The Job Market is Great, Right? Not So Fast My Friend!
You watch the news, read the reports, and the job picture is rosy… couldn’t be better. But that doesn’t jive with the reality that we all live in. What gives? Is it partisanship? Doubtful…could be, but doubtful.
Dangerous Methodology
Every month the BLS does a couple of surveys. The Employment Situation Reports are derived from two surveys: the Current Employment Statistics (CES) survey and the Current Population Survey (CPS). The CES, which informs most of the job growth figures, samples approximately 145,000 businesses and government agencies, representing around 697,000 individual worksites. Then this data is extrapolated across the entire economy. The problem? It is highly biased by an overabundance of government agencies as a sample, and at best represents just under 7% of the actual number of establishments. Then this is extrapolated to the other 93% of the market and thus reported as gospel by all the news outlets. This is extremely dangerous and that is why the headline numbers have been corrected down for 11 of the last 12 months over time. And it is incredibly inaccurate.
To compare this to how we would do research. At IHL, we do surveys of purchase intention from retailers. Often our sample sizes will represent 20-30% of the total market. Pretty good compared to the government numbers here. If we look at purchase intention of self-checkout or POS and get a number, we report that as a survey and how many people that respond. We have found that the overall market change is half or less of that when we forecast real units (and check from real suppliers). If we report this as the true market in units and dollars and our clients act on that, they could make some huge investment mistakes. So, we must be very careful in how we report and say things. It is good for giving direction, but not degree.
When it comes to the jobs report, this initial monthly report methodology is ok and decent in normal times. These are not normal times. Our government invested over $5 trillion into the economy in pandemic aid, more than $800b more than we spent on WWII. Much of that aid went to government infrastructure projects. Since the government agencies are grossly overweighted in the sample, the jobs market gets reported as really bullish and grossly overstated…
The Real Data
On the other hand, the Business Employment Dynamics (BED) Report, which is based on the Quarterly Census of Employment and Wages (QCEW), covers a vast landscape of over 10 million establishments, encapsulating 98% of U.S. employment under unemployment insurance systems. Now THAT is a sample.

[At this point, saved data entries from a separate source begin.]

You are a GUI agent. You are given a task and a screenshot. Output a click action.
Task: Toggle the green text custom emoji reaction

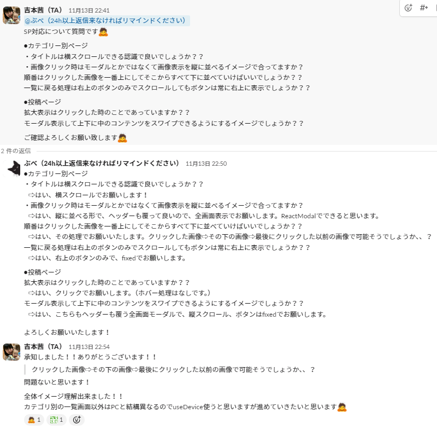click(56, 420)
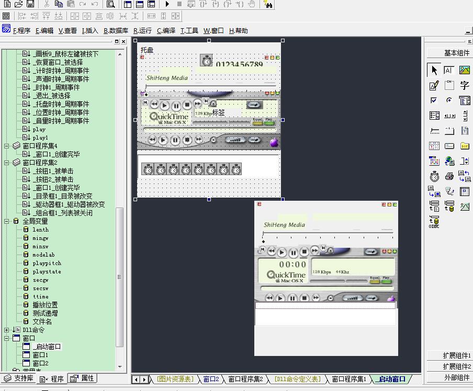Select the picture box component icon
The width and height of the screenshot is (473, 391).
point(464,70)
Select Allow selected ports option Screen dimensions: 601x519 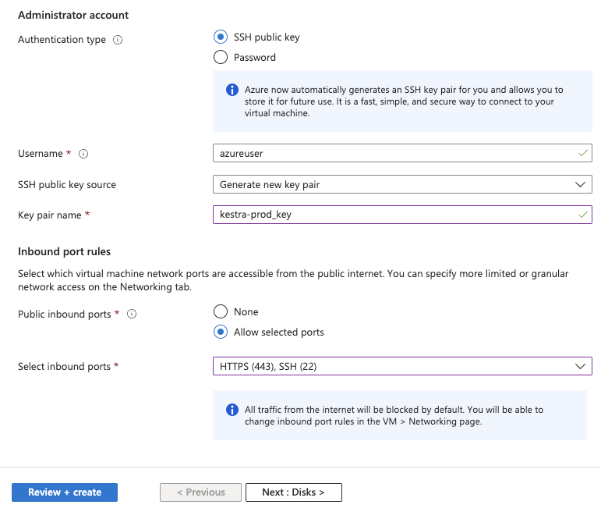click(x=221, y=332)
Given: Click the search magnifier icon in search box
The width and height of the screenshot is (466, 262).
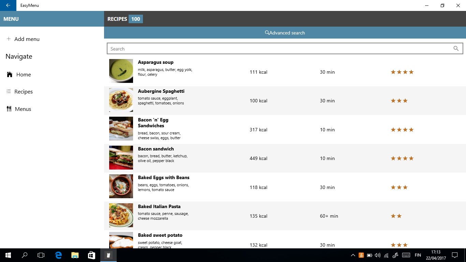Looking at the screenshot, I should (456, 48).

The BED’s expansive coverage provides a comprehensive view of job creation and loss at the establishment level, detailing the openings, expansions, closings, and contractions of establishments. In contrast, the CES, despite its timeliness, relies on a smaller and less comprehensive sample, which can introduce significant volatility and potential bias in its estimates. The problem with the BED is it takes 6 months to put together and the last reported quarter was September of 2023.

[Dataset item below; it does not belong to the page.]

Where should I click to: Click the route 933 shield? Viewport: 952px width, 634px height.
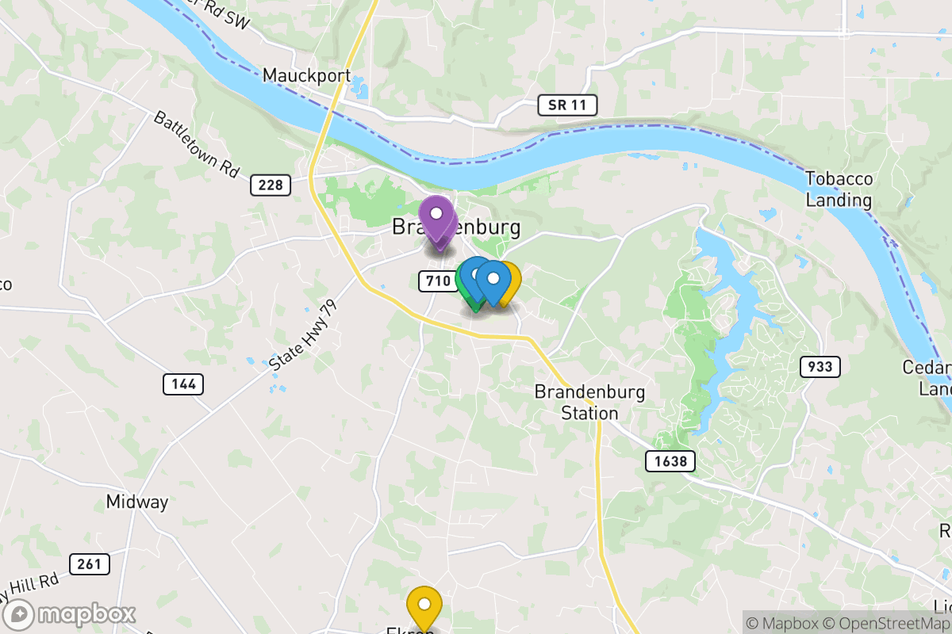[x=820, y=366]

But here is the rub. The quick and fast employment summary report (the one reported on the news) shows a net gain of +849,000 jobs in q3 of 2023. The far more accurate BED report, a net loss of -192,000. In other words, the difference between the two reports was – 1,041,000 jobs. We didn’t increase jobs, we decreased jobs and the headlines reported were off over 1 million jobs.
The preference of the press for the Employment Situation Reports over the BED reports can be attributed to the former’s recency and simplicity. Monthly reports with fresh data are more appealing for news cycles and easier for the general public to digest. However, it is simply no longer accurate due to the pandemic aid and government spending like a drunken sailor (both sides guilty). We simply have a system of research that was once somewhat accurate that has been blown up by too much government spending and a sample overweighted with government projects.
Implications
The implications of these reporting differences are profound. For policymakers, relying on the more volatile monthly data can lead to premature or misguided economic decisions. For retailers and tech companies, basing strategic decisions on the headline employment figures could lead to misaligned resource allocation.
We can wish for the BED report accuracy in a quicker fashion. We can wish for the media to be more cautious about what they report. But we must be realists. And this is why your gut is telling you that what is getting reported for the jobs market is just simply wrong…that’s because it is.